▶ **What is required**
Among the records below, find the line that has "Instruction: Open the faq/index.html link"; from there, give the lines again exactly, and stop after the line that has "Given: Click the SEENLABS logo text".

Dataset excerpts
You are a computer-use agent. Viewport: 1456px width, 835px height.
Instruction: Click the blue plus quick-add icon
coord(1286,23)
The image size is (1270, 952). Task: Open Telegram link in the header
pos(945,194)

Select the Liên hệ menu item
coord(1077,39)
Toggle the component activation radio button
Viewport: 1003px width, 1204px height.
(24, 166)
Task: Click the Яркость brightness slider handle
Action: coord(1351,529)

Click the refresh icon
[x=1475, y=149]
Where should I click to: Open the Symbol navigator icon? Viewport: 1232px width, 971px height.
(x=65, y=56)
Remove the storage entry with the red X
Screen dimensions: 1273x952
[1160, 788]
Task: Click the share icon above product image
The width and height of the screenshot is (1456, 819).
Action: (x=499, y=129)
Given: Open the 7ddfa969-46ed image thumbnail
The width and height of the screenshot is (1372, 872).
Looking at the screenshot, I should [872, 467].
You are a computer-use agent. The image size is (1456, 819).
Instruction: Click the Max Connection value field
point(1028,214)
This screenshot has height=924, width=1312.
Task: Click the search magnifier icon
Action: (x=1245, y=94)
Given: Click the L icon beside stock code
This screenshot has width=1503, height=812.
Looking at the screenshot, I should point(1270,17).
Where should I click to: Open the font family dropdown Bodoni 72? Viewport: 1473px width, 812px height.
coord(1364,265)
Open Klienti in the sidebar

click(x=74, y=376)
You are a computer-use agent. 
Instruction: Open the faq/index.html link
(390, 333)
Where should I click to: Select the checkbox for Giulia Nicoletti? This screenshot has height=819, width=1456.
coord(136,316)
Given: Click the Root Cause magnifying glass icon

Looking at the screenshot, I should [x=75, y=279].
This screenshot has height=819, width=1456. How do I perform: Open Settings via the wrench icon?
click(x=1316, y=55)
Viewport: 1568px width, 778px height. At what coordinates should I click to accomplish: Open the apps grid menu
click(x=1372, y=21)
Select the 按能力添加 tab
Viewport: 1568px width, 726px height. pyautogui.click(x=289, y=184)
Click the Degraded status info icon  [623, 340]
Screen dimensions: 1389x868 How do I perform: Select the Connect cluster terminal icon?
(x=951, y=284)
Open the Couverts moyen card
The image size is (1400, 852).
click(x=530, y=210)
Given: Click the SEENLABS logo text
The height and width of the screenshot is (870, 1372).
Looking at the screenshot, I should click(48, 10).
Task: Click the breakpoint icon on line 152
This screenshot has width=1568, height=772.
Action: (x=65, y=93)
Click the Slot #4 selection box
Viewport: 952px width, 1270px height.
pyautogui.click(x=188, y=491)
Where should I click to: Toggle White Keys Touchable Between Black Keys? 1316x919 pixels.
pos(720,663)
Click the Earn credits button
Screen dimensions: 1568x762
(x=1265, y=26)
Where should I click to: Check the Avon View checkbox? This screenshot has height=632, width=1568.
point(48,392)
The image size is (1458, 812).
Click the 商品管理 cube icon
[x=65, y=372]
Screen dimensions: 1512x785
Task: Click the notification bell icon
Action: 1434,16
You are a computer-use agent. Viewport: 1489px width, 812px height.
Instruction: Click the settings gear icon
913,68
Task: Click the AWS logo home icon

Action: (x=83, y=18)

▶ **Result for this exercise**
Instruction: Open the faq/index.html link
(390, 333)
Where should I click to: Select the checkbox for Giulia Nicoletti? This screenshot has height=819, width=1456.
coord(136,316)
Given: Click the Root Cause magnifying glass icon

Looking at the screenshot, I should [x=75, y=279].
This screenshot has height=819, width=1456. How do I perform: Open Settings via the wrench icon?
click(x=1316, y=55)
Viewport: 1568px width, 778px height. At what coordinates should I click to accomplish: Open the apps grid menu
click(x=1372, y=21)
Select the 按能力添加 tab
Viewport: 1568px width, 726px height. pyautogui.click(x=289, y=184)
Click the Degraded status info icon  [623, 340]
Screen dimensions: 1389x868 How do I perform: Select the Connect cluster terminal icon?
(x=951, y=284)
Open the Couverts moyen card
The image size is (1400, 852).
click(x=530, y=210)
Given: Click the SEENLABS logo text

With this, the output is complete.